Katie sat back in her chair. “Their eyes are round.”
“Good.” I wrote it down. “What else?”
“They’re orange,” Katie added. “They wiggle their tails.”
I wrote all that down. Then I turned to Maya, because she hadn’t said anything yet. “What do you observe about the fish, Maya?”
Her eyes got big. She turned and looked at the fish, and me and Katie waited.
We waited some more.
It was hard to wait because Maya was looking at the fish, but I didn’t know if that was the same thing as observing them and if that was supposed to take longer.
Katie bounced up and down in her chair.
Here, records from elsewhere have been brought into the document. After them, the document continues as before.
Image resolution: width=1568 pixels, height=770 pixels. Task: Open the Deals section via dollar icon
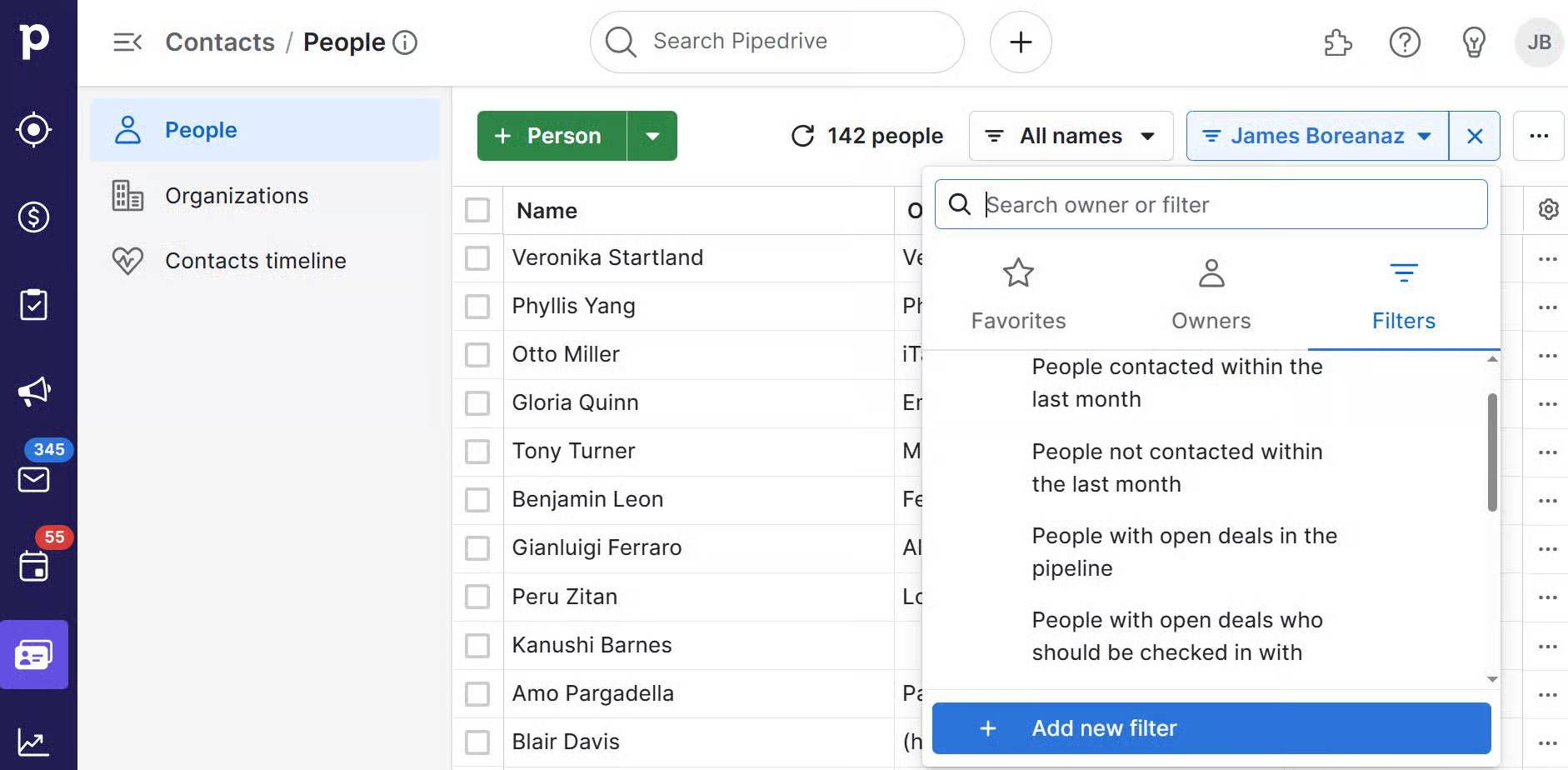(x=34, y=218)
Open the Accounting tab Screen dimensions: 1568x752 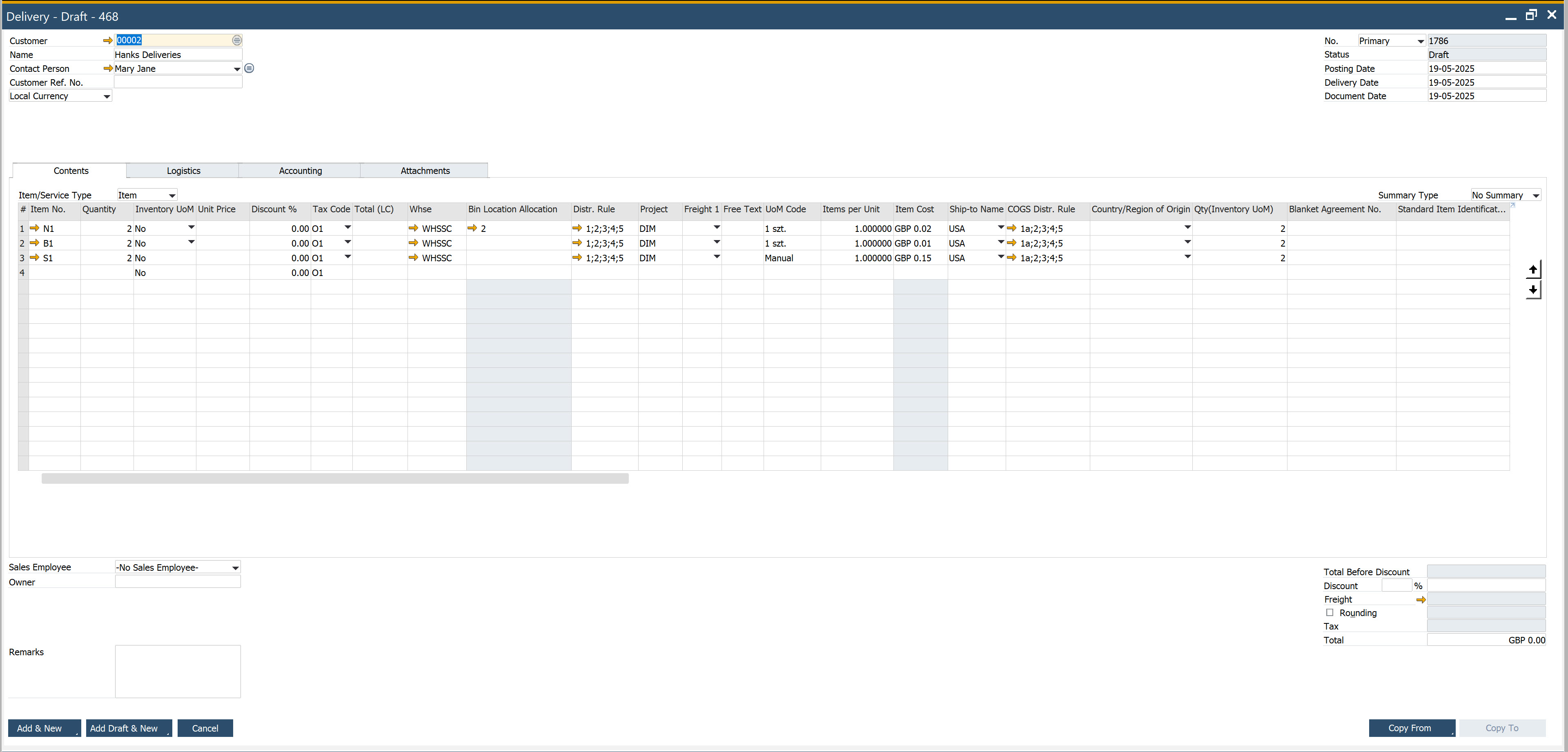pos(300,170)
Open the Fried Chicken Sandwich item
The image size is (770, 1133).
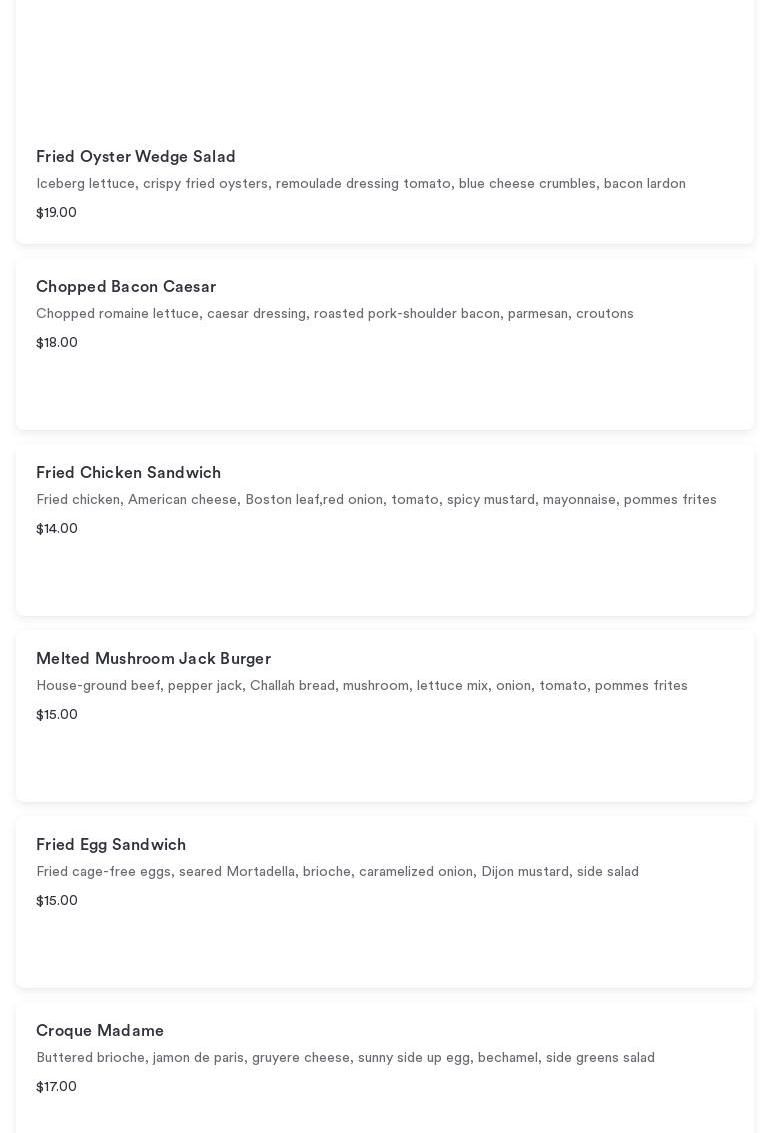click(128, 473)
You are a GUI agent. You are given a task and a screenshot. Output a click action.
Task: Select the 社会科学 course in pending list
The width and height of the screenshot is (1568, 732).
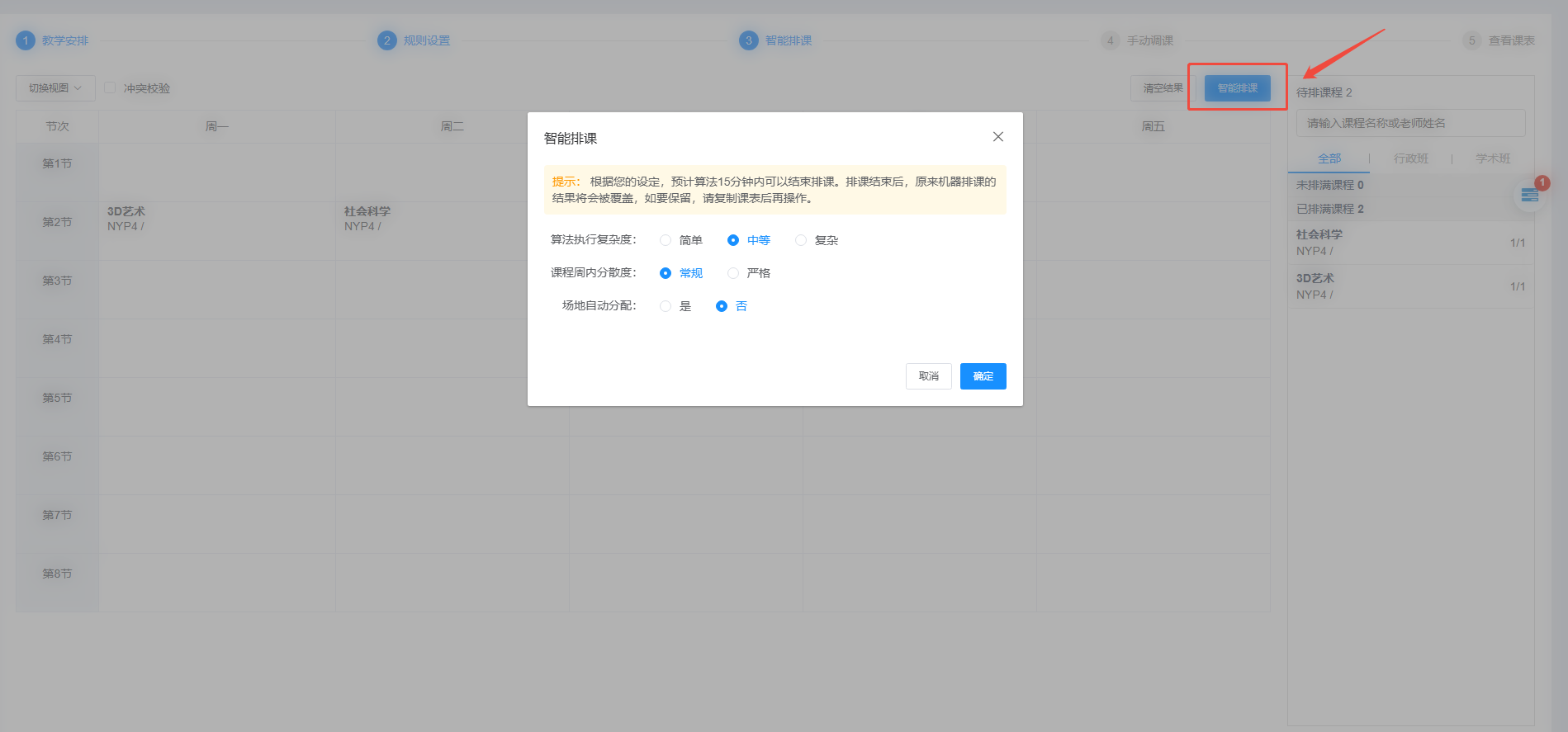[1410, 243]
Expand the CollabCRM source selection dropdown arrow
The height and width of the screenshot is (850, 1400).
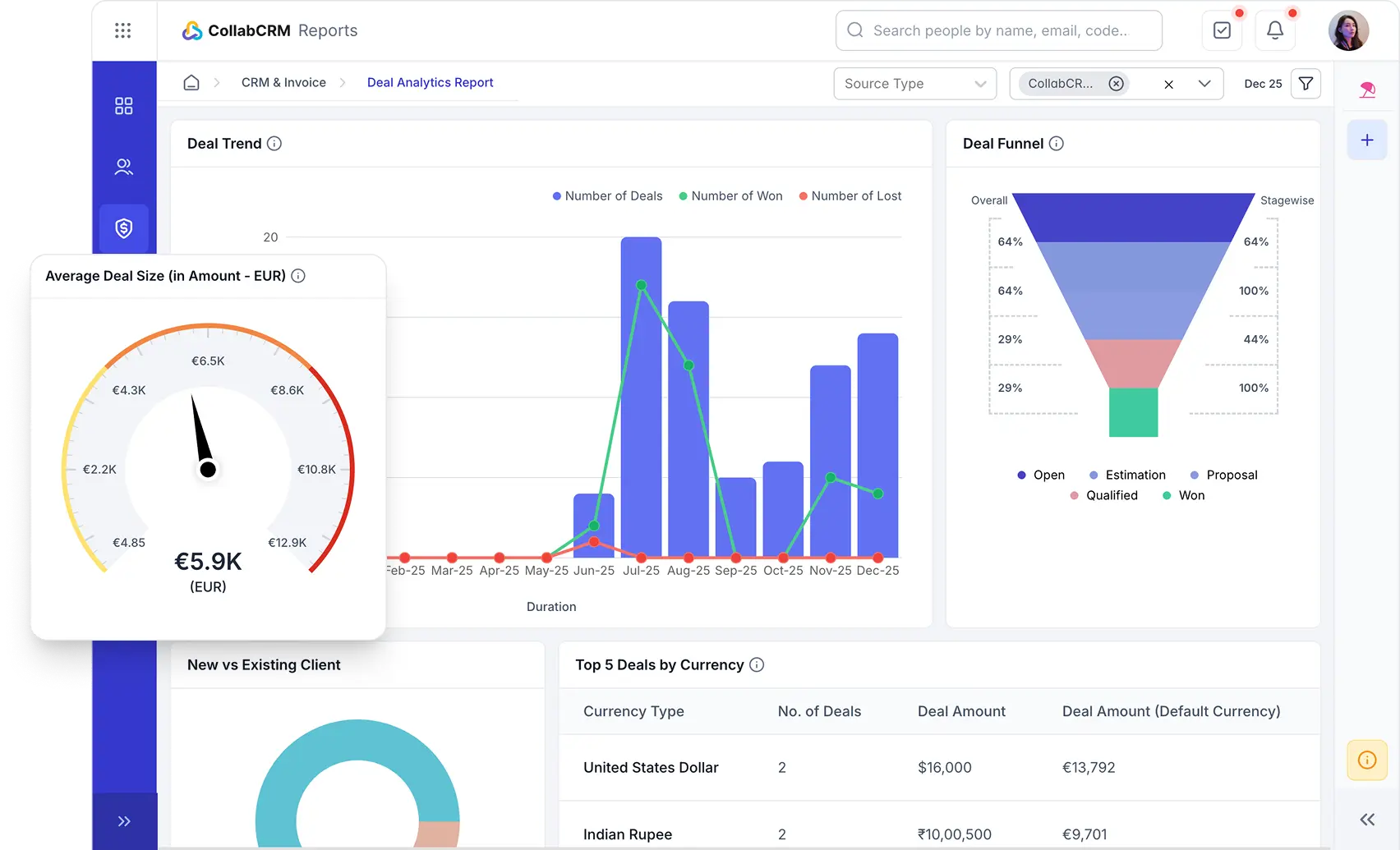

Her hair was tangly, and one of the tangles had a big strawberry blob that stuck out and bounced up and down, too.
Maya leaned forward, resting her chin on her hands on the tabletop. So I leaned down to look deep into the aquarium, too.
I could see Tyler’s group through the glass, huddled around their paper. He wrote down their last observation, and they all laughed. Then Logan started sucking in his cheeks and puffing out his lips to make fishy lips.
I looked over at Maya. She sat back and brought her hands up by her shoulders and wiggled her fingers.
“They wiggle their arm fins?” I asked her.
She smiled and nodded.
I wrote it down. “Can you think of something you like to do that the fish like to do, too?” I was thinking she’d say “swim” or maybe “eat,” and then we’d be done.
So Maya observed the fish some more. Katie jiggled her legs, and the hair blob jiggled right along, and I watched Tyler’s group through the aquarium glass.
Logan stuck his fishy face right in front of Chloe. She pushed him away.
I heard the tiniest voice say, “They like to hide.”
I turned and saw that Maya was pointing to one little fish hiding in the aquarium plants. “Good observation!” I wrote it down.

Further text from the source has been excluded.